Endpoint Protection

We enabled the the Intrusion and Prevention policy for all the managed client. The problem is that users start to complain about not being able to connect to their home wifi and cannot authenticate to the office wifi, which use a radius server. Also, someone report it blocks ZOOM conference traffic. 

What is the best practices for the Intrusion Prevention? We already added all some common class C IPs, Radius IP, and access points IPs in the Excluded Host list. 

What are my options?

Adding these as an Excluded Host means the client will exclude vulnerability attacks from these addresses - this is not good and not what you want.

The firewall is blocking this, not IPS. Review the Traffig log and add an allow rule.
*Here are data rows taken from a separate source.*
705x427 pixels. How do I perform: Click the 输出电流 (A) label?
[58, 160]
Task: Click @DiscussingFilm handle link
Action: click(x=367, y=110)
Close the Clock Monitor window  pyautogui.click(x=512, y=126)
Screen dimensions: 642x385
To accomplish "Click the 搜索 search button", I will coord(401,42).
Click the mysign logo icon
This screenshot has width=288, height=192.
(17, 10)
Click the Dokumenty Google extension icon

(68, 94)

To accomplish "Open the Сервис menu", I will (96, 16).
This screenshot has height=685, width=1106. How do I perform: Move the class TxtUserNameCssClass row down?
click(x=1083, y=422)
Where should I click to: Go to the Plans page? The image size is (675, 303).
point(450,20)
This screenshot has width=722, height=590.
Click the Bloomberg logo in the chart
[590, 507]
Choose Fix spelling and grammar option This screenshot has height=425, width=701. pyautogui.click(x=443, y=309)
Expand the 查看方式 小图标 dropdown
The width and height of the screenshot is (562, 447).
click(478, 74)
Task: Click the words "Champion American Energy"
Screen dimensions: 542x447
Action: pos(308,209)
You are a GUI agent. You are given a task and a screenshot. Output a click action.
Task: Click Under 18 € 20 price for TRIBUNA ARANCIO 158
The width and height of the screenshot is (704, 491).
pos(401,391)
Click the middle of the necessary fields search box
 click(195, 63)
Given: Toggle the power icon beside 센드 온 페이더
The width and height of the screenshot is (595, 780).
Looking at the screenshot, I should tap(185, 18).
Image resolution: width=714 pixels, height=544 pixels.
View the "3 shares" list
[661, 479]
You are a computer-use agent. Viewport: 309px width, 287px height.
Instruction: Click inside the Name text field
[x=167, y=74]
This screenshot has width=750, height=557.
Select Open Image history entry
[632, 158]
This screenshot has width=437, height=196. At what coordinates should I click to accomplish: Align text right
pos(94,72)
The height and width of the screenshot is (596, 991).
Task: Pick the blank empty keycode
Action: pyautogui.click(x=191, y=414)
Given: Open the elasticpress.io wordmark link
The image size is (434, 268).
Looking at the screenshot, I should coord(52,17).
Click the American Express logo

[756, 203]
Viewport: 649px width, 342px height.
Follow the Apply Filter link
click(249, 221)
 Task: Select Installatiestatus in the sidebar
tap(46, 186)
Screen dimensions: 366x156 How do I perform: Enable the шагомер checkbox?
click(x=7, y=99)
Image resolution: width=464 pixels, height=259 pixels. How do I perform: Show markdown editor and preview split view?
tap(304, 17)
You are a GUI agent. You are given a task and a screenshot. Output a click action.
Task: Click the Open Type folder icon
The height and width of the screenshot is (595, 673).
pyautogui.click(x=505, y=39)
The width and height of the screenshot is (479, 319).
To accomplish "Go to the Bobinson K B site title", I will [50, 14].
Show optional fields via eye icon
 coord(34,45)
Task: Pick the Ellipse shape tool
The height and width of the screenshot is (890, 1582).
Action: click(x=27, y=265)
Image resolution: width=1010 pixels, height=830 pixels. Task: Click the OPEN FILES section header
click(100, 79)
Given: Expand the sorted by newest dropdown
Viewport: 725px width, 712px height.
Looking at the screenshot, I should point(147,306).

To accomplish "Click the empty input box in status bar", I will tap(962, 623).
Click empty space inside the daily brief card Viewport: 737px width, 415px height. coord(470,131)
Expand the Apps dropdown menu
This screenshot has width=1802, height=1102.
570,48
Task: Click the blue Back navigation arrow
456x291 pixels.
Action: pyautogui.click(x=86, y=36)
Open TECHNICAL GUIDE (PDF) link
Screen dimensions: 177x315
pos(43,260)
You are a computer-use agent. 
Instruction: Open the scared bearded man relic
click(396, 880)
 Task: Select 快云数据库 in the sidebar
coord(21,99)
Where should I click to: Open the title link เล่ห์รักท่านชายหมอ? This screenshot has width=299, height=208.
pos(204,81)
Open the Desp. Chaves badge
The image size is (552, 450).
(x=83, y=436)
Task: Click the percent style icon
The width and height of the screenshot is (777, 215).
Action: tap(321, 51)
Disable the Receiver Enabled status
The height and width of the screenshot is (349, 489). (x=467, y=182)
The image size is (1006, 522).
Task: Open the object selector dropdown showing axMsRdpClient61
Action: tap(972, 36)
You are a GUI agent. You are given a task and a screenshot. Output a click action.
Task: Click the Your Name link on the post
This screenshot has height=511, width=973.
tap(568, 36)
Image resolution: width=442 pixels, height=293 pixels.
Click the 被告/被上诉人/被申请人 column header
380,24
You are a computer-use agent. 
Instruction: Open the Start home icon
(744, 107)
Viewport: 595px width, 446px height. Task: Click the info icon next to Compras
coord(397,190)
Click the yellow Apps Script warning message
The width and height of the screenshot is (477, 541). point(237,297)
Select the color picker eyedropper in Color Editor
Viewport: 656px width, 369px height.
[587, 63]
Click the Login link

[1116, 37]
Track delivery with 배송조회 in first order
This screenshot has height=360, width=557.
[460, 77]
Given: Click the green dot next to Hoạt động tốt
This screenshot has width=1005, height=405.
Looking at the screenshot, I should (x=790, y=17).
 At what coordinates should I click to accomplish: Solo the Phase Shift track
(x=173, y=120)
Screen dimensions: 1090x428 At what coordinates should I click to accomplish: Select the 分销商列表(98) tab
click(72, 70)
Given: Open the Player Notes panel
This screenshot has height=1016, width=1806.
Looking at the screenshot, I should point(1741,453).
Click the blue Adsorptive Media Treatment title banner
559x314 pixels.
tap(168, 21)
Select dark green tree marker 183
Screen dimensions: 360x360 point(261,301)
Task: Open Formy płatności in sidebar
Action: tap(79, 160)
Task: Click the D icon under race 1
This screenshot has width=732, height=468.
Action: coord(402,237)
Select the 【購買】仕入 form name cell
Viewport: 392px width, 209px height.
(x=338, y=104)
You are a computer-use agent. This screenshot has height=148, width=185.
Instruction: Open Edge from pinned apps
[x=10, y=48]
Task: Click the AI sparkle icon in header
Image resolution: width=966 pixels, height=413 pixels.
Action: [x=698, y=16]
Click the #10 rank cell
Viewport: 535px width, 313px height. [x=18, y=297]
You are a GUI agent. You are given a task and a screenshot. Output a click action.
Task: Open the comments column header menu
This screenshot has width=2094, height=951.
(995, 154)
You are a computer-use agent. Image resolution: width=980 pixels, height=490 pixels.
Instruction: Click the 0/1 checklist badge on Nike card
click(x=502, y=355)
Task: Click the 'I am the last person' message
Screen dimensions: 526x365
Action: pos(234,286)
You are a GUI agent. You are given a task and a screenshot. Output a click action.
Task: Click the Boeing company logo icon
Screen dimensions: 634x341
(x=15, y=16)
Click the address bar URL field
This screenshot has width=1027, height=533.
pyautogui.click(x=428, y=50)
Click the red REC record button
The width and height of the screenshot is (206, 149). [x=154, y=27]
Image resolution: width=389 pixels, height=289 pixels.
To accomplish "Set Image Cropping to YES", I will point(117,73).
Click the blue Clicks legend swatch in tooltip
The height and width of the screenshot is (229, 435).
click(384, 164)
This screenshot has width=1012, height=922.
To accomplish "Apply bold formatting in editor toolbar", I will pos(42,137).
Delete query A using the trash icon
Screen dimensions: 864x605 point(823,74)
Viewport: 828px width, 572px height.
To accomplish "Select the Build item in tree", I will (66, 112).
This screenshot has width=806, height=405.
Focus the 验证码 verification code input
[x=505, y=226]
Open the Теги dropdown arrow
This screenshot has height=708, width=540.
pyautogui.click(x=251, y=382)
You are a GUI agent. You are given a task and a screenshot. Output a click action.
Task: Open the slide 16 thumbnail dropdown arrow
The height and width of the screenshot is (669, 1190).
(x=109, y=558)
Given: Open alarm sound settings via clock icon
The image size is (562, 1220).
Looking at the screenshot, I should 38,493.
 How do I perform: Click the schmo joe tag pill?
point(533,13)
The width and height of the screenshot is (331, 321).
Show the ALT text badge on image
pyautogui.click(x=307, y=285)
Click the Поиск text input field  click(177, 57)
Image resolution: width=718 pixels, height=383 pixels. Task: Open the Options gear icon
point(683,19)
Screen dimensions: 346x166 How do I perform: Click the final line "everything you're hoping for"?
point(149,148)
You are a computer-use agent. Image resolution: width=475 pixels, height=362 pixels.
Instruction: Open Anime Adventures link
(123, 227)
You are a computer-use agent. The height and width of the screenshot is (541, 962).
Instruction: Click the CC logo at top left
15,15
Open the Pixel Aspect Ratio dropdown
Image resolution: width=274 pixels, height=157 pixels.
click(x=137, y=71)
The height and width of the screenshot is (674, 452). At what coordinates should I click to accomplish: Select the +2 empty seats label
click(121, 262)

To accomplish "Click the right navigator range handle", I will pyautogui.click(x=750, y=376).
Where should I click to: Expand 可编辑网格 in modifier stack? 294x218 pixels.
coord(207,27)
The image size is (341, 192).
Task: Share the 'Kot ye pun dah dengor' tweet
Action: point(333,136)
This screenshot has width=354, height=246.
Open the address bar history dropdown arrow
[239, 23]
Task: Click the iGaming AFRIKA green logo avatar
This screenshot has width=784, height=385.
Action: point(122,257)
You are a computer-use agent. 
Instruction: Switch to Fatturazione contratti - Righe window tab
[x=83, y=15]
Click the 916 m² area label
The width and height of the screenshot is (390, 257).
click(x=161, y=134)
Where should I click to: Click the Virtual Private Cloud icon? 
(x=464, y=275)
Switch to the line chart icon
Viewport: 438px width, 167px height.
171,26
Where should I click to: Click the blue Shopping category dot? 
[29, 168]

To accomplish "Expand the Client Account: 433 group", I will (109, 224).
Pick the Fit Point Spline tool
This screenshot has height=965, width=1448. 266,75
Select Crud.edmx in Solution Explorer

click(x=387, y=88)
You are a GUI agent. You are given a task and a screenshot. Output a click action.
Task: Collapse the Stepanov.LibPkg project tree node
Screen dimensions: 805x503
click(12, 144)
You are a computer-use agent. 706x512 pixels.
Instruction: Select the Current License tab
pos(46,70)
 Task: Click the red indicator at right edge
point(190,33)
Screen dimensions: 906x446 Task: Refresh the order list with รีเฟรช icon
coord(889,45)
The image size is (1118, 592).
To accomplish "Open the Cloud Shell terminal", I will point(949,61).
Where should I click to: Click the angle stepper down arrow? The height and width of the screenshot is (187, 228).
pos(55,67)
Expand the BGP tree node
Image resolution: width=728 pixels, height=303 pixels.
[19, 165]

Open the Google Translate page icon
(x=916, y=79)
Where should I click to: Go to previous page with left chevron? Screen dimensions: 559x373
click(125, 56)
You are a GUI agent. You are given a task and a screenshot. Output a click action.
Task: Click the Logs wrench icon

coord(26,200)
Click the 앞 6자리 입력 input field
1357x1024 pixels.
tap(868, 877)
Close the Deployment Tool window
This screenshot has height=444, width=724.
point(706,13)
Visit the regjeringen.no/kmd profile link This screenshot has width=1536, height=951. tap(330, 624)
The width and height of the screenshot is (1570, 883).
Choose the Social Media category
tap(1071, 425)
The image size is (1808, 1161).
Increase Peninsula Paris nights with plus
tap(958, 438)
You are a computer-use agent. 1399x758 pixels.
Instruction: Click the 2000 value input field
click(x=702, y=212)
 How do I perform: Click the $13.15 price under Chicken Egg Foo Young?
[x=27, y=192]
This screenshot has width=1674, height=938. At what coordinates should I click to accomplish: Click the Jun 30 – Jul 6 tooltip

What brian said. It is the firewall that is blocking. You might just be confused because the IPS exclusion seems to solve your problem.

It is a little known fact that creating IPS exclusions actually creates an "Allow any" rule in the firewall for the excluded IP-adressses.

Hi Huanwei Li,

What IPS detection name appears in the logs-?  (If there is none, then the issue is with the firewall configuration, as per the above posted messages)

IPS should be able to work well from home or office.

I checked the security log, there seem to no log in there.

If the firewall is blocking it, what can I do unblock them?

Review the Traffic log, this is where all firewall events are.

Add a rule to allow the traffic that you need.